Le port du masque n’est certainement pas une nouveauté pour ceux et celles qui prennent soin de nos animaux. La pandémie a toutefois d’autres conséquences, moins visibles, sur la pratique. Les responsables des animaux qui visitent une clinique vétérinaire se retrouvent souvent dans des situations économiques fragilisées par l’incertitude, avec moins de ressources financières qu’avant pour payer les soins.

Le Dr Kfoury fait aussi part de son inquiétude pour le long terme, lorsque les aides financières gouvernementales cesseront et que plusieurs petites entreprises auront fermé, faute de revenus suffisants. 

« Je me demande si ça ne va pas être pire. Il y a des gens qui ont eu accès à des subventions comme la Prestation canadienne d’urgence (PCU) qui vont se ramasser dans quelque temps à avoir des difficultés économiques à plus long terme, et l'on sait qu’un animal, ça vit longtemps! Ce n’est pas parce que l’on est en pandémie ou que l’on a perdu son emploi que l’animal nécessite moins de soins. »

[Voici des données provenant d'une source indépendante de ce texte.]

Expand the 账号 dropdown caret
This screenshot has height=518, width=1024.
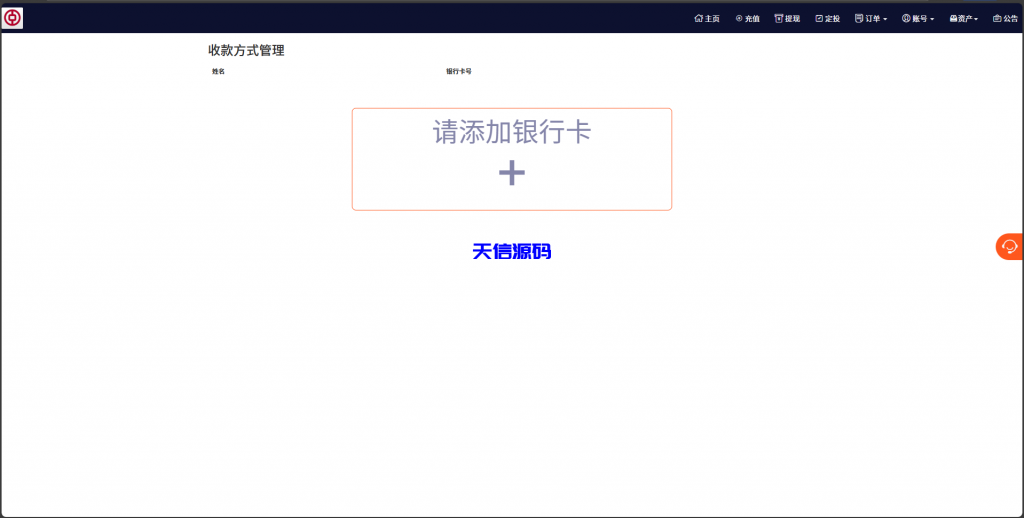932,19
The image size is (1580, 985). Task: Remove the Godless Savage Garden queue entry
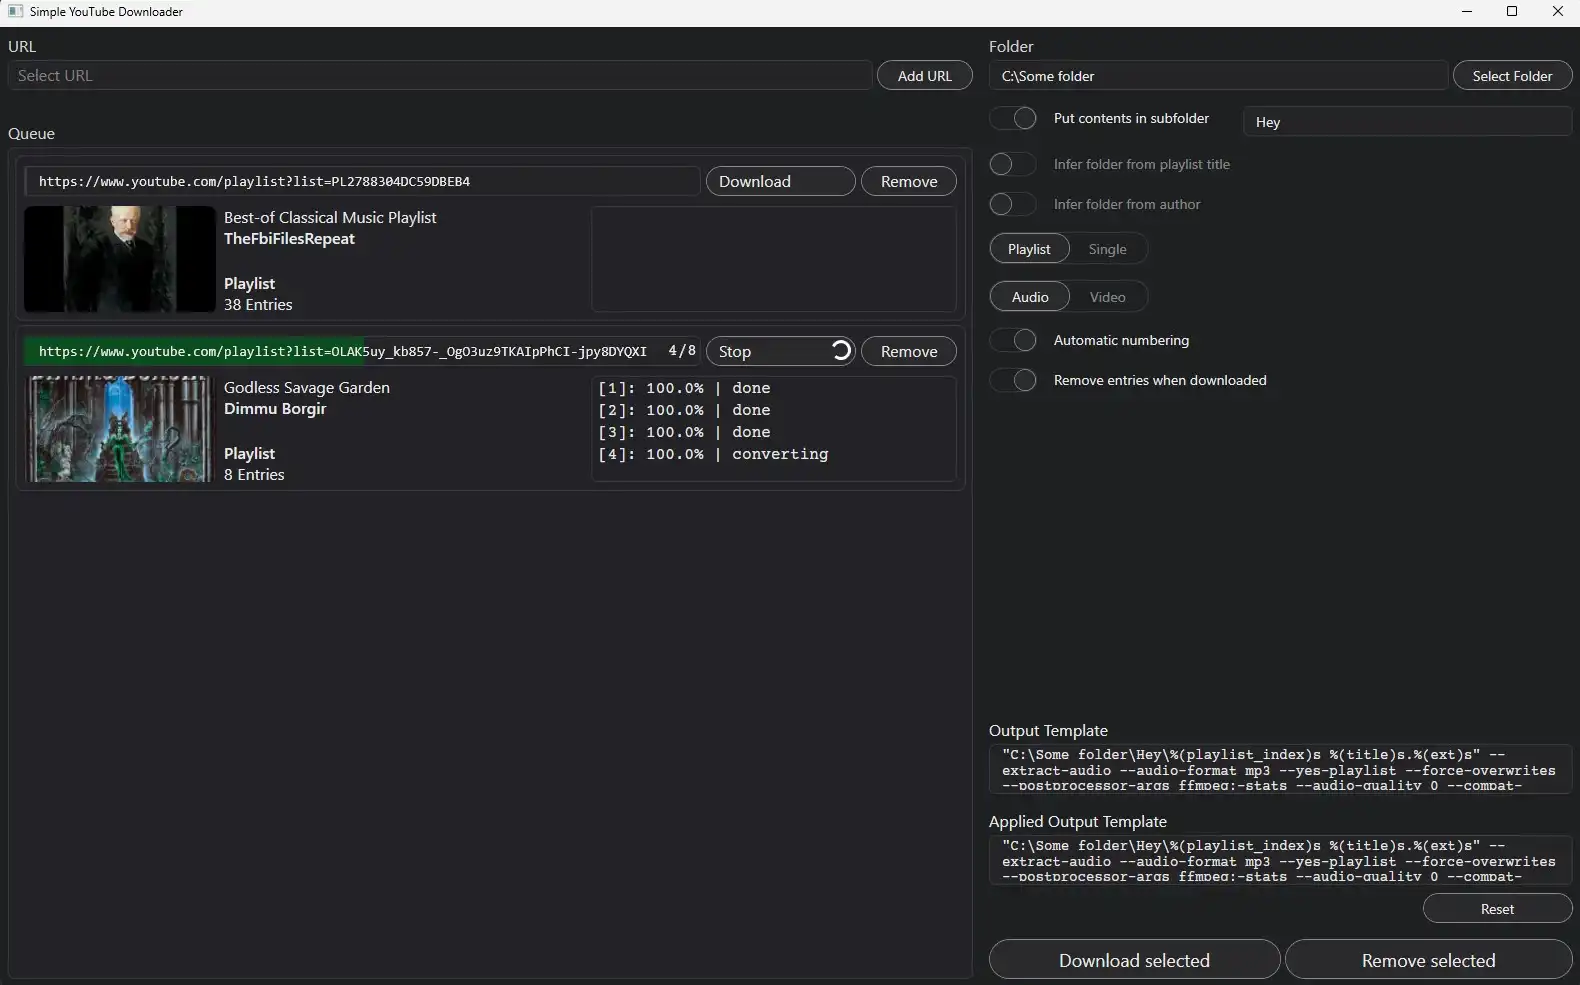[x=908, y=352]
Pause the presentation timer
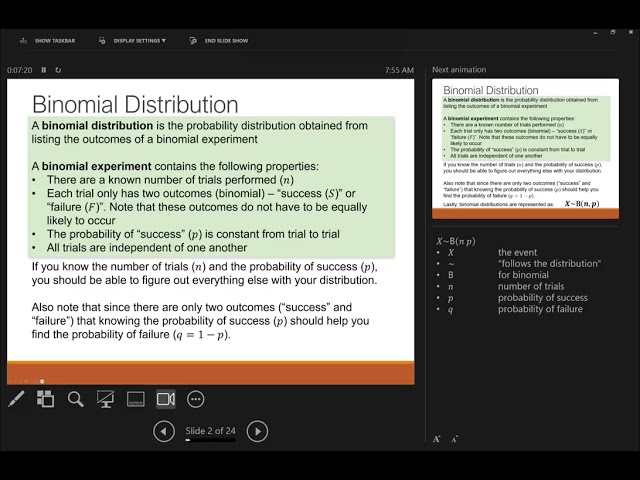640x480 pixels. point(45,70)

Le confinement a aussi causé une hausse des adoptions d’animaux. Le télétravail a été vu comme une occasion de se procurer un animal pour de nombreuses personnes, parce qu’elles avaient ainsi plus de temps pour s’en occuper ou parce qu’elles désiraient avoir un compagnon afin de briser l’isolement de ce nouveau mode de vie. 

Le Dr Sébastien Kfoury et un patient de sa clinique

« Voir la gratitude des gens quand tu sauves les animaux, de voir comment ils sont heureux, ça vaut de l’or. » - Dr Sébastien Kfoury

Comme plusieurs autres spécialistes de son domaine, le Dr Sébastien Kfoury se questionne sur l’après-pandémie et ce que cela signifiera pour les personnes qui ont décidé d’adopter un animal sur un coup de tête.

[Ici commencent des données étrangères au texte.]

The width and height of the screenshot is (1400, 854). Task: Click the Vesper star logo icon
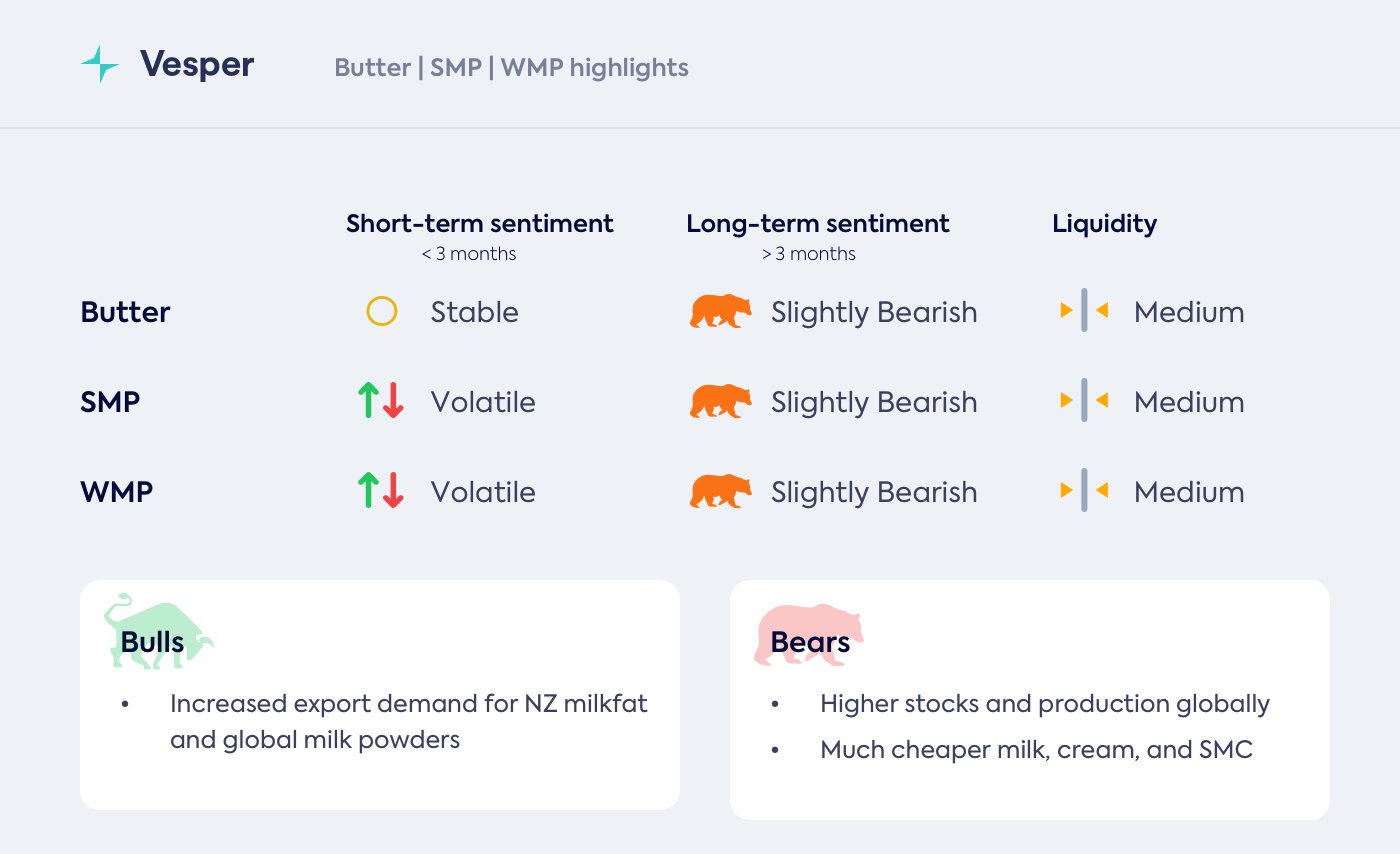coord(100,65)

« Notre vie au moment de prendre l’animal ne sera pas la même que dans 2 ans, 5 ans, 15 ans… et un animal, ça peut même vivre plus de 15 ans! Les gens qui ont pris des décisions d’adoption pendant la pandémie, parce qu’ils avaient beaucoup de temps, parce qu’ils travaillaient à domicile… quand ils vont recommencer à travailler ou à voyager, est-ce que l’intérêt sera toujours là? L’animal ne disparaîtra pas, on ne peut pas le mettre sur pause. »

Un métier gratifiant

Malgré les moments difficiles et les défis exacerbés par la pandémie, le Dr Sébastien Kfoury est épanoui dans son métier. Il souligne l’importance de séparer distinctement le professionnel du personnel pour pouvoir décrocher et refaire le plein d’énergie en dehors des heures de travail, mais son métier est aussi une passion qui lui procure du bonheur au quotidien. 

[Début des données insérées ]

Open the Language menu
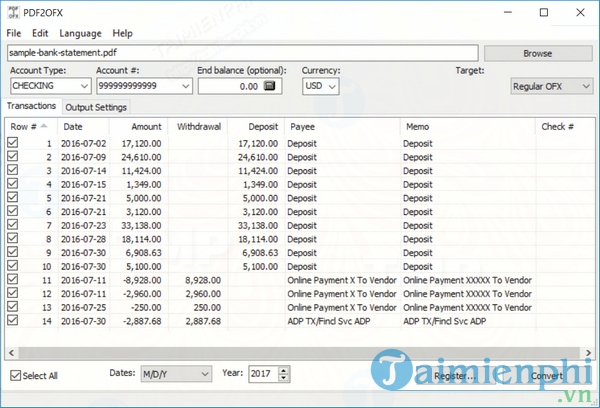 (x=82, y=33)
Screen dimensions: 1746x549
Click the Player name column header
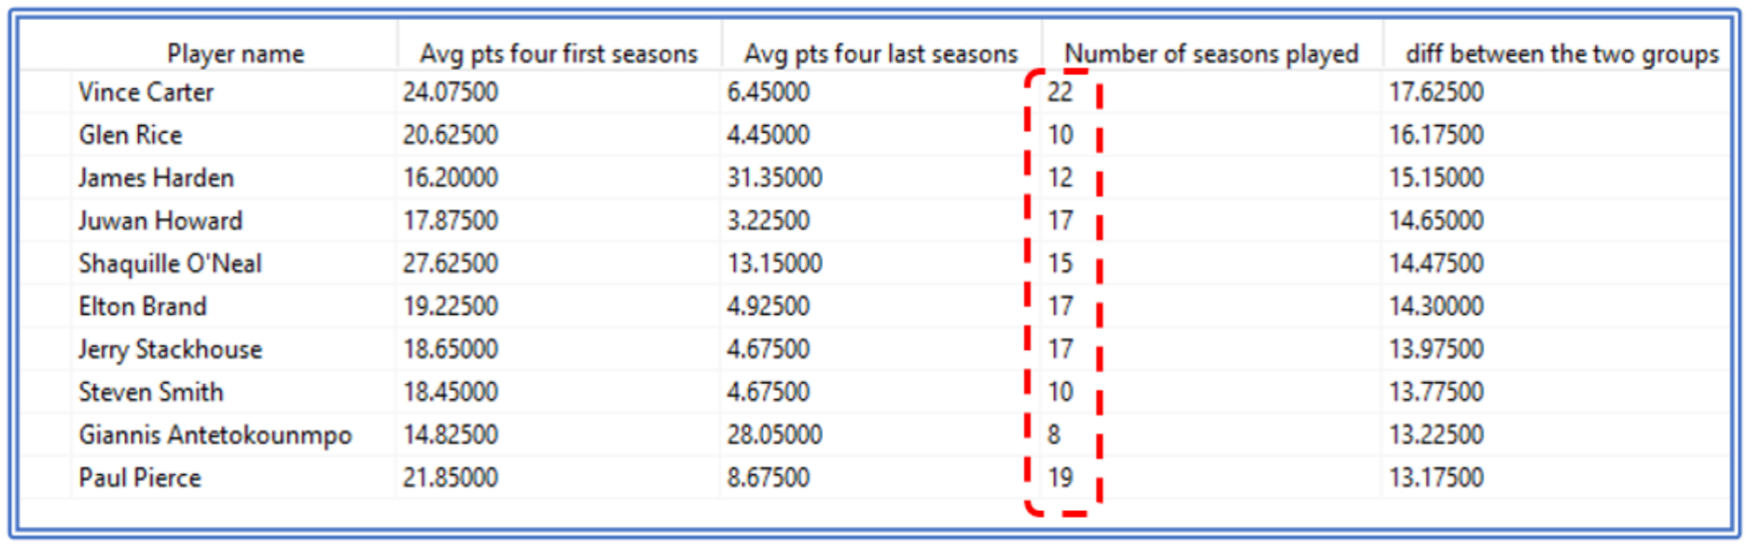(x=235, y=53)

« C’est une partie infime, le côté sombre! Être vétérinaire, c’est un travail qui est extraordinaire. Nous sommes des aidants, des facilitateurs. De plus en plus, je vois comment le lien entre les animaux et leur famille a changé, il s’est renforcé. Les animaux sont vraiment rendus des membres de la famille à part entière. Le fait d’être cette personne qui est là pour aider, qui va sauver l’animal, le guérir ou apaiser ses souffrances, c’est extraordinaire. »

Les nouvelles technologies et l’éveil du milieu sur les problèmes de santé mentale marquent aussi une progression nette pour le bien-être des personnes qui y travaillent, même si l’animateur des Poilus reconnaît qu’il y a encore beaucoup de chemin à faire. 

En plus de travailler pour sa clinique, le Dr Sébastien Kfoury envisage d’autres projets. Il est heureux de continuer à animer Les poilus, mais il aimerait aussi travailler à l’étranger, notamment pour aller à la rencontre des relations entre humains et animaux. Il n’écarte pas non plus l’idée d'essayer la fiction en faisant le saut dans un rôle de vétérinaire pour le petit écran!